◆ Task statement: The answer consists of the lines from the line holding "Where should I" through the last line of the entries, retyped exactly, and nothing else. No pictures belong in it.

◆ Records supplied:
====
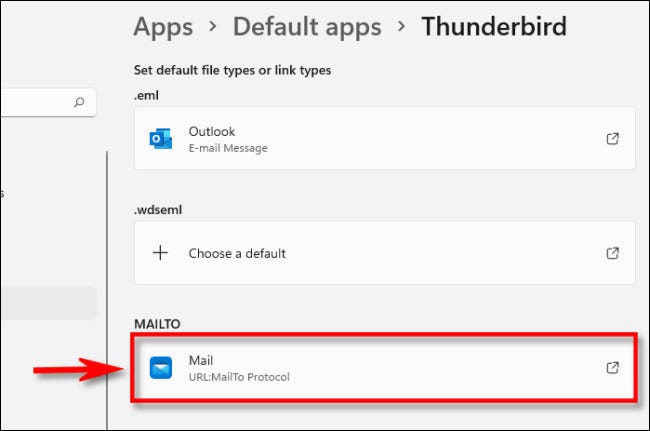
Task: Open external link icon in MAILTO row
Action: tap(613, 367)
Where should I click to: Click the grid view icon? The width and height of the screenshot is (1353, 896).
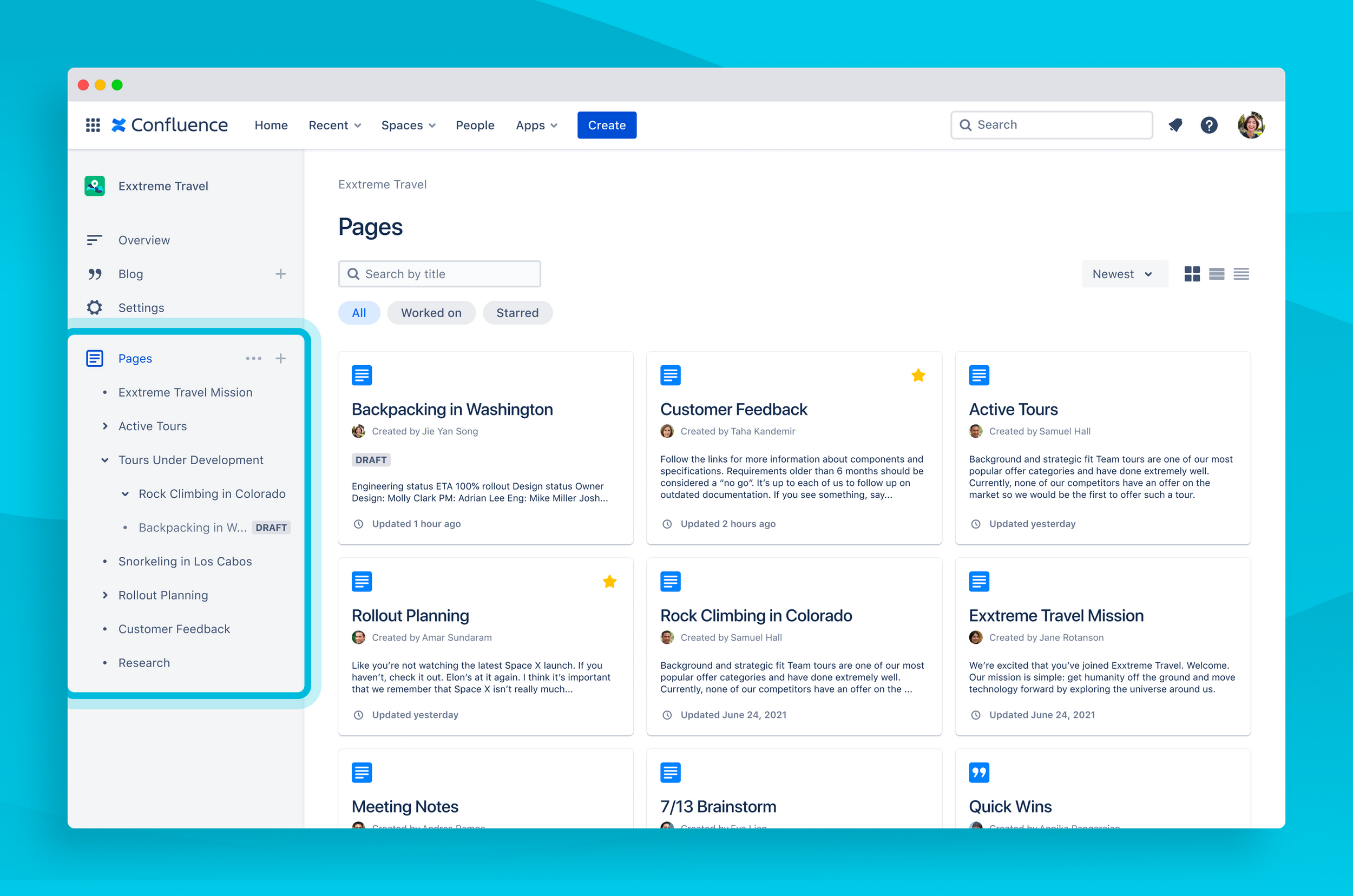1192,272
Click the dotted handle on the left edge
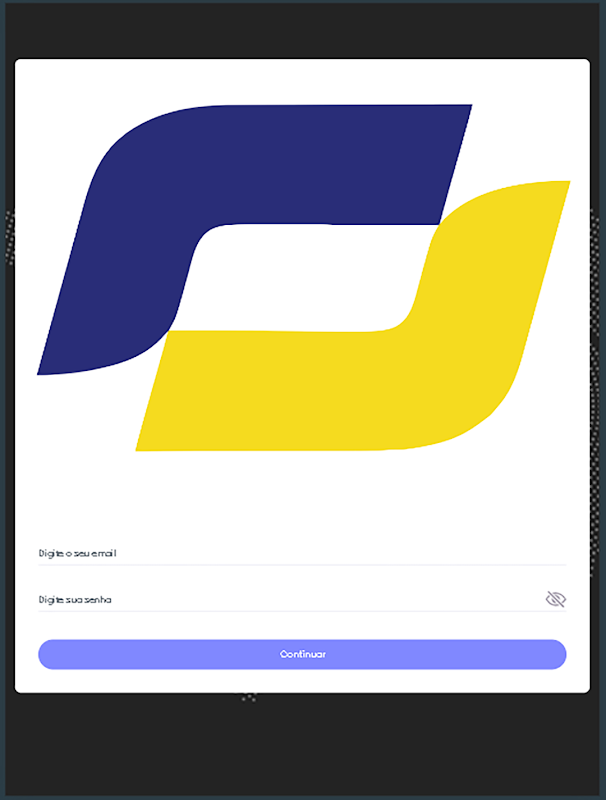 [10, 237]

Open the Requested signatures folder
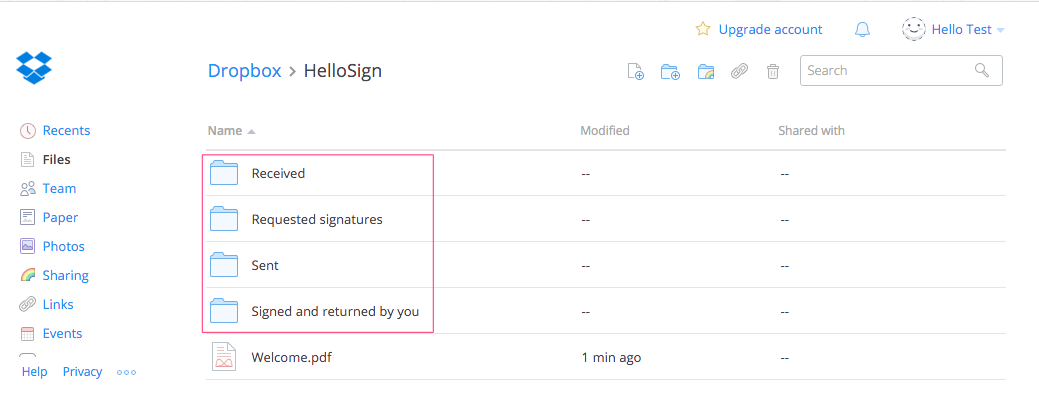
====
◆ Solution to this problem:
Where should I click to: Click the grid view icon? The width and height of the screenshot is (1353, 896).
1192,272
Click the dotted handle on the left edge
 [10, 237]

Open the Requested signatures folder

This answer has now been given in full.